Magda Schwarz schreibt in ihrem Tagebuch von der Arbeit bei Siemens, von Baracken, in denen die Frauen zu je 33 Gefangenen lebten. Und sie beschreibt Menschlichkeit, die sie auch von Vorgesetzten erlebte: "Dort bekamen wir einen lieben kleinen Meister, der meinem Vater sehr ähnelte, und er war auch so gut zu mir." Sie nennt ihn immer "kleiner Vater". Die Verpflegung ist den Umständen entsprechend gut, die Behandlung einigermaßen fair. Dennoch warten alle natürlich voller Hoffnung auf die Nachricht, dass der Krieg endet. Da ist die Aufregung vorstellbar, die im Februar zunächst ein Gerücht verursachte: "Ich hörte heute, dass im Berliner Rundfunk englisch gesprochen wurde. Jetzt glaube ich fest daran, dass das Ende naht. Wir werden alles ertragen, was noch kommt. Der liebe Gott wird uns helfen, weil ich noch leben möchte." Immer wieder gibt es Alarm, die Furcht vor Bombenangriffen ist groß. Die Bedingungen im Lager werden strenger. Häufiger gibt es jetzt Durchsuchungen in den Baracken. Dennoch wird den Frauen auch immer wieder Essen zugesteckt, weil die Rationen ständig gekürzt werden.

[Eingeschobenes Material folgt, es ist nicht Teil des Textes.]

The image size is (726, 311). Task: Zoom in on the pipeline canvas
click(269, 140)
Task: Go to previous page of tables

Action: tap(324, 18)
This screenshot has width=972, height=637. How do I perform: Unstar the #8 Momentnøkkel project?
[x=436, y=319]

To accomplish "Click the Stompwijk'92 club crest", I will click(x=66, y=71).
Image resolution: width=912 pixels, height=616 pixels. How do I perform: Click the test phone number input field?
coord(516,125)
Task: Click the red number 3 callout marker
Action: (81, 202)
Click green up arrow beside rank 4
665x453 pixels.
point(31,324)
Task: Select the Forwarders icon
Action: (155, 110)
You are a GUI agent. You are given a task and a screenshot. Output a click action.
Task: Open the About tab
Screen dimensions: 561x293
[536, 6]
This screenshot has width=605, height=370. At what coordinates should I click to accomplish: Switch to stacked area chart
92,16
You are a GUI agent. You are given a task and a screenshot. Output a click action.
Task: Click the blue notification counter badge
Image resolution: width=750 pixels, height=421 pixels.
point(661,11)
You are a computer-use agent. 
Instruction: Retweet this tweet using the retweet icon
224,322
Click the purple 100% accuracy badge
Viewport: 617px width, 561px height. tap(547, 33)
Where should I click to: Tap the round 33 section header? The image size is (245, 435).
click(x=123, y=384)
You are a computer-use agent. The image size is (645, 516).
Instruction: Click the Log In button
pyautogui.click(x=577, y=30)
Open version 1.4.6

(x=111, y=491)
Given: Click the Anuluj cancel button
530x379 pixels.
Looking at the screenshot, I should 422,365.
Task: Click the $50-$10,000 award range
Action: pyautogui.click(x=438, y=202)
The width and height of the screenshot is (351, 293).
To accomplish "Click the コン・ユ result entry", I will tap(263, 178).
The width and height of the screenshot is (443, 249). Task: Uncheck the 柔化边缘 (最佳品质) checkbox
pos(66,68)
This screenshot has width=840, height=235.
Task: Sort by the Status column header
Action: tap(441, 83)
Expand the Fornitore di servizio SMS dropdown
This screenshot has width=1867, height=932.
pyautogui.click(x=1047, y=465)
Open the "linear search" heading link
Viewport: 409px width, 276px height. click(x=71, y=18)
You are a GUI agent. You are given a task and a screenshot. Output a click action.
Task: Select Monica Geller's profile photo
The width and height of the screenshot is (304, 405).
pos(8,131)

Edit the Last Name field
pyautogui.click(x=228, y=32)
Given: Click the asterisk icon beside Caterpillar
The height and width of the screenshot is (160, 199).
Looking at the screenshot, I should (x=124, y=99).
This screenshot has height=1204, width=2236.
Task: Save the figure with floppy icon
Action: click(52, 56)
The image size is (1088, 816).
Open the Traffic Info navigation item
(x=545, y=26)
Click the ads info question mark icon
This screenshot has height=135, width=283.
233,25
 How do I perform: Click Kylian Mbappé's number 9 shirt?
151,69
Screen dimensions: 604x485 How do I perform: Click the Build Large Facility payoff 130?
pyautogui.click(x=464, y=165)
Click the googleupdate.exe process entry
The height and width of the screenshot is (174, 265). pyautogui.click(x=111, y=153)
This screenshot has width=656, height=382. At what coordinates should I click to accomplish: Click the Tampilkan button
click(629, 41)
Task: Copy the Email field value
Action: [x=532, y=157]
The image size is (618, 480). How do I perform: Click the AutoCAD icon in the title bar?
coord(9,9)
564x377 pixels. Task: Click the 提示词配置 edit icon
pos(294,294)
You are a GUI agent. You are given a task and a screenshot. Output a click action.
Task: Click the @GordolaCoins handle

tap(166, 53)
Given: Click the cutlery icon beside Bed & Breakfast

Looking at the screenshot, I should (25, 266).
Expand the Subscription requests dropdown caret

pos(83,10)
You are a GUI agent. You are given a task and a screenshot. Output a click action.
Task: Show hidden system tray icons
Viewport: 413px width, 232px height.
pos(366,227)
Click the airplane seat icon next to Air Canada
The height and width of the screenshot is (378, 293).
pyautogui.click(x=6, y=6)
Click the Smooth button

Ende März gibt es die ersten Gerüchte, die Frauen kämen in ein anderes Lager. Am 6. April ist es soweit. Am Nachmittag marschieren die Frauen mit einem Teil der Wachmannschaft bis Mitwitz. Es ist der Beginn eines langen Marsches (siehe Grafik). Magda Schwarz beschreibt Begegnungen mit Gruppen anderer Gefangener, die brutal misshandelt wurden. Schlechtes Wetter, kaum Verpflegung und immer wieder marschieren - die Belastung für die Frauen wird immer größer. Dann, am 25. April, notiert Magda Schwarz: "Leider ist jetzt eingetreten, wovor wir schon lange Angst hatten.Die deutschen Soldaten verließen uns."
In kleinen Gruppen versuchen sie nun, sich durchzuschlagen. Sie schreibt: "Manchmal habe ich das Gefühl, dass wir komplett verloren sind. Ansonsten ist die Freiheit göttlich." Immer wieder werden sie aufgenommen, bekommen Essen und einen Platz zum Schlafen. Erst am 3. Juni erreichen sie nach Irrwegen durch ein vom Krieg gezeichnetes Land ihr Elternhaus in Ungarn.
Veröffentlichung geplant
Langfristig gesehen sollen das Tagebuch von Magda Schwarz und alle weiteren Informationen rund um das KZ-Außenlager veröffentlicht werden. "Das ist noch viel Arbeit", sagt Isolde Kalter. Unter anderem gebe es noch Aussagen von Inhaftierten aus den 90er Jahren. Bis es soweit ist, könnte sie es sich vorstellen, die vorhandene Übersetzung in der Neustadter Mediathek zum Lesen vor Ort anzubieten.
Ulrike Györök liegt besonders viel daran, dass aus dem Tagebuch etwas gemacht wird. "Wir müssen es für die Nachkommen erhalten. Mich macht es sehr nachdenklich, dass wir wieder eine starke rechte Szene in Deutschland haben."